Frankie Fraser, a British underworld enforcer known as “Mad Frankie,” whose life of crime and torture led to a lucrative retirement chronicling his own grisly deeds in books, films and lectures, on stage and television, and as a “gangland” tour guide, died on Wednesday in London. He was 91.
His death was announced on his official Web site.
British news organizations said he died at King’s College Hospital in south London, where he had been admitted for a hip or leg operation and slipped into a coma on Friday last week resulting from complications during surgery.
Photo: EPA
Eddie Richardson, the head of a crime family with which he once worked, said: “He’s had a long life, and I don’t think he’s done too bad.”
Fraser is well remembered in the back streets of south London, where he sadistically worked over many a victim with an axe and pliers, and in West End theaters and broadcast studios, where he drew audiences into the raptures of villainy with accounts of his exploits from the 1930s to the 1980s.
Capitalizing on public fascination with the macabre, he made a remarkable transition from criminal and prison life to author and celebrity, becoming a household name in Britain in his 70s.
Many Americans, too, may recall his London and British bus tours, showing gawkers the prisons where he served time, the country mansions he looted, his old haunts and robbery scenes, places where gangs clashed and he was shot, and where, he said, he had maimed and killed scores of people.
It was hard to tell how much of it was true, but Fraser was an engaging performer — a small, wiry character with menacing eyes under bushy brows, a face lined with the crags of knife scars and punches, and a cockney twang that conveyed the ring of authenticity.
While officials called him Britain’s most dangerous criminal, suspected in as many as 40 killings, Fraser was tried for murder only once, in 1966. The case was dropped after a key witness experienced a memory lapse, but years later, Fraser told Seth Linder, a freelance writer, what had happened.
“It was that lovely fight at Mr Smith’s nightclub,” Fraser said. “This guy shot me in the thigh. The police alleged I took the gun from him and killed him, which, of course, I did. I wasn’t going to pat him on the back, was I?”
His exploits began in childhood with street fights, shoplifting and muggings. He became an army deserter and black marketeer during World War II, then a jewelry thief.
In the 1960s, he graduated to armed robberies, kidnapping and strong-arm duties for a vicious London gang led by Richardson and his brother, Charlie.
The gang’s members ran extortion and protection rackets, with mock trials, torture and sometimes death for those who did not pay up. The authorities said they liked to remove victims’ toes with bolt cutters. For disloyalty to the gang, they prescribed blowtorches and whippings.

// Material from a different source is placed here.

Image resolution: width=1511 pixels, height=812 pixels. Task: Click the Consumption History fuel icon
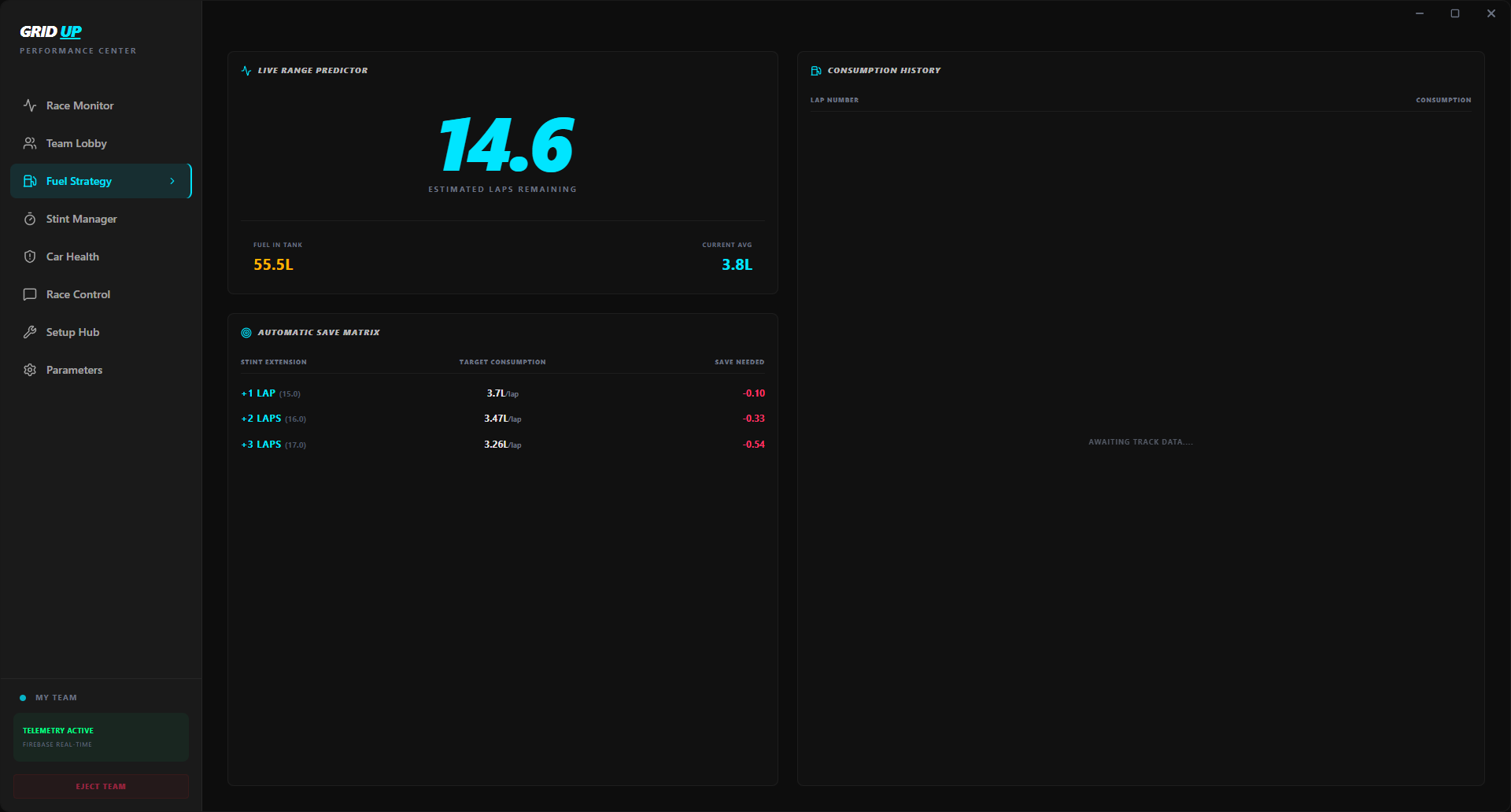point(816,71)
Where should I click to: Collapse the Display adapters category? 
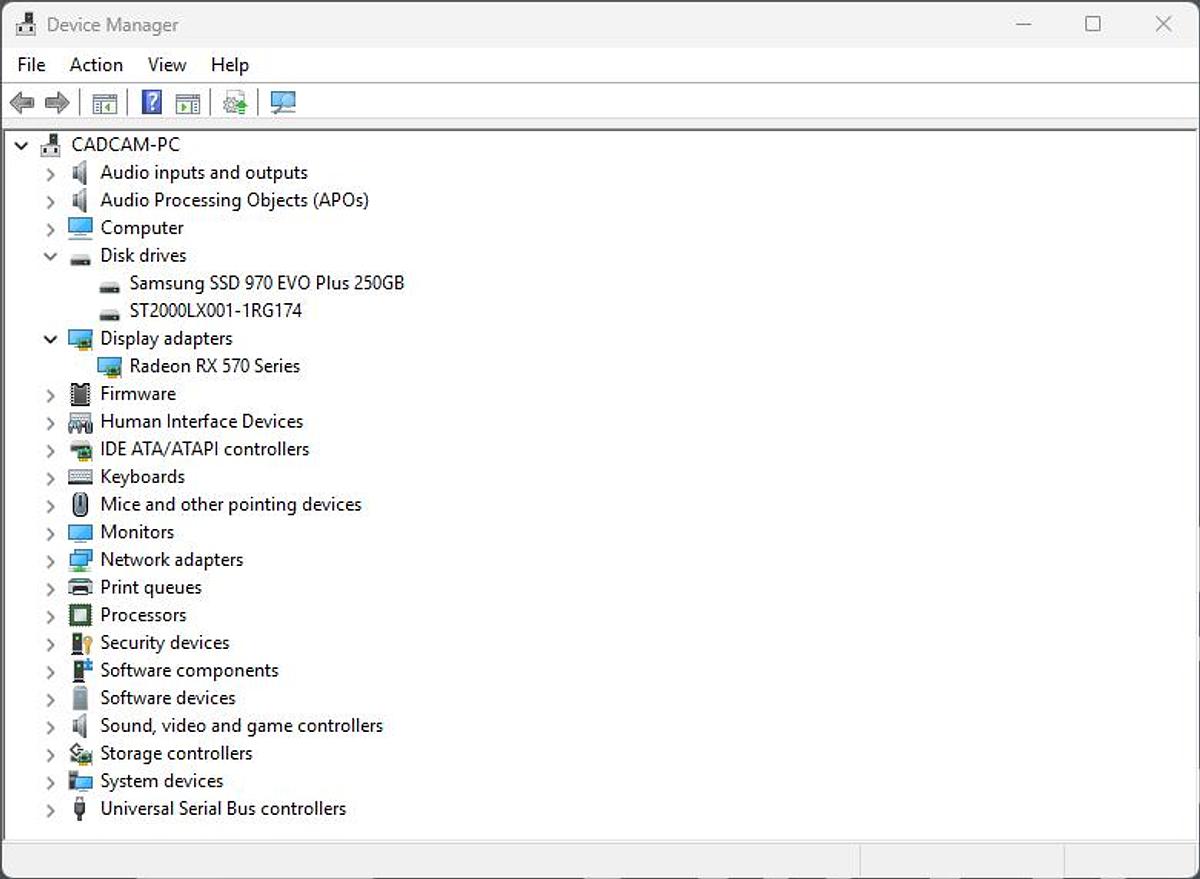click(51, 338)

Fraser’s specialty was nailing people to the floor and extracting their teeth with pliers.
Convicted of 26 crimes, he said he served 42 years behind bars and was certified insane three times, although he insisted that he had faked madness to lighten punishments with hospital stays.
Fraser was part of a London underworld riddled with a generation of cockney gangsters in bespoke suits, such as the Richardsons and the Kray twins, Reggie and Ronnie, whose names and pictures were as likely to be found in the society pages as in the crime sheets.
He described matter-of-fact brutality on his Web site.
Under “The Chopping of Eric Mason,” a thug who threatened to accuse him falsely of starting a pub brawl, he related: “I kidnapped him and threw him in the motor, took him to our headquarters, Atlantic Machines, and chopped him up with me chopper, me axe. Then took him to the London Hospital and dumped him out there with a blanket around him.”
In Mad Frank’s Diary: A Chronicle of the Life of Britain’s Most Notorious Villain in 2000, he was more circumspect: “Sometimes when I’m signing books I’m asked how many people I’ve killed and I reply that the police say 40, and I’m not going to argue with them.”
In interviews, he remained almost nonchalant about his life of crime, saying the public had little to fear.
“Sure I was violent, “but only to people like myself,” Fraser told the Independent in 1994.